Wilder Research has worked closely with DHS to adapt each study to engage stakeholders in meaningful ways, and gather and share information that would be useful to highlight pressing issues and possible solutions. In the first study, information was gathered via surveys and interviews from county and tribal agencies, managed care organizations, service providers, and people who use services or their advocates about gaps in services in their area. Survey and interview data identified pressing gaps in service availability, important barriers to accessing services, and other systems-level issues related to housing, transportation, employment supports and the cultural responsiveness of services.
Planning Sessions to Prioritize Needs and Create Solutions
In the second study, Wilder Research held planning sessions across the state for regional stakeholders. The goal was to bring together people using and providing services to review data about service use and gaps in their region, prioritize areas of greatest need, and think creatively about strategies for shrinking gaps in critical services. The most common service gap identified as a priority by participants was workforce shortage, which was seen as creating gaps in many services. One participant noted, “Without solving the workforce issue, services cannot be provided.”

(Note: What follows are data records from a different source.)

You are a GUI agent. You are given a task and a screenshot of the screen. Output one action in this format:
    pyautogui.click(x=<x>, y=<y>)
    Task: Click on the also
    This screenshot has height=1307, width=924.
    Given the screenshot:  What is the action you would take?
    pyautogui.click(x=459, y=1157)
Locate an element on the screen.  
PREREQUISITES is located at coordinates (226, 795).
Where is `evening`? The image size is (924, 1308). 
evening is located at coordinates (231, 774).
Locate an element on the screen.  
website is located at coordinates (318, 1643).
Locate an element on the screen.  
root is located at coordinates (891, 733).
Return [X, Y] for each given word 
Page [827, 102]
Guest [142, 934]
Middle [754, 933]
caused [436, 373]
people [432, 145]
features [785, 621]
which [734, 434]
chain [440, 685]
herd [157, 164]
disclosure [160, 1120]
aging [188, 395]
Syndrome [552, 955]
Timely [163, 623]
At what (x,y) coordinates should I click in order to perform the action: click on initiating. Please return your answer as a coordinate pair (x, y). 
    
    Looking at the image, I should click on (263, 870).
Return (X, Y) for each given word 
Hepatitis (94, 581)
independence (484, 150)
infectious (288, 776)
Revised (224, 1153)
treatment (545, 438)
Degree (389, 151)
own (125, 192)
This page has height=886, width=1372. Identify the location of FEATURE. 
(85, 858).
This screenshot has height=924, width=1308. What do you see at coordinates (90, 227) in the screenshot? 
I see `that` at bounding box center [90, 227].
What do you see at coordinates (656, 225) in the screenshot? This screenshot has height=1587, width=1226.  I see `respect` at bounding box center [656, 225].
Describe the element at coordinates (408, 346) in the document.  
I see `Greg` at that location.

The most commonly recommended strategies to address this issue include increasing reimbursement rates and wages for service providers, collaborating with educational institutions to recruit and train service providers, and offering other incentives or benefits (such as loan forgiveness or school credit) for service providers. Participants also prioritized shortages in transportation, crisis services and housing, and identified strategies that could help to alleviate these shortages.
“It has been exciting to work with DHS on multiple cycles of this study and to think collaboratively about how the processes can evolve to better use existing data and stakeholder input to develop and implement actual strategies for solving service gaps,” said Francie Streich, research scientist at Wilder Research who leads the Gaps Analysis.
Building Off the Momentum for Future Studies
The current biennium study will build off of the momentum started in the regional planning sessions. Working with DHS, Wilder Research is charged with identifying and implementing the next steps of the DHS gaps analysis process. These steps will become the basis for an ongoing DHS Gaps Analysis process to identify service gaps; refine, support and evaluate strategies to lessen service gaps; and communicate about these efforts. Once again, the processes developed will involve many important voices, including those of counties, tribes, managed care organizations, service providers, and people who use services.
This project has the potential to impact thousands of Minnesotans who are currently living in the community with the assistance of home and community-based services and mental health services. “The collaboration with Wilder Research has helped to streamline the process while developing broader stakeholder engagement and enthusiasm for this effort,” said Mary Olsen Baker, contract manager, Minnesota Department of Human Services.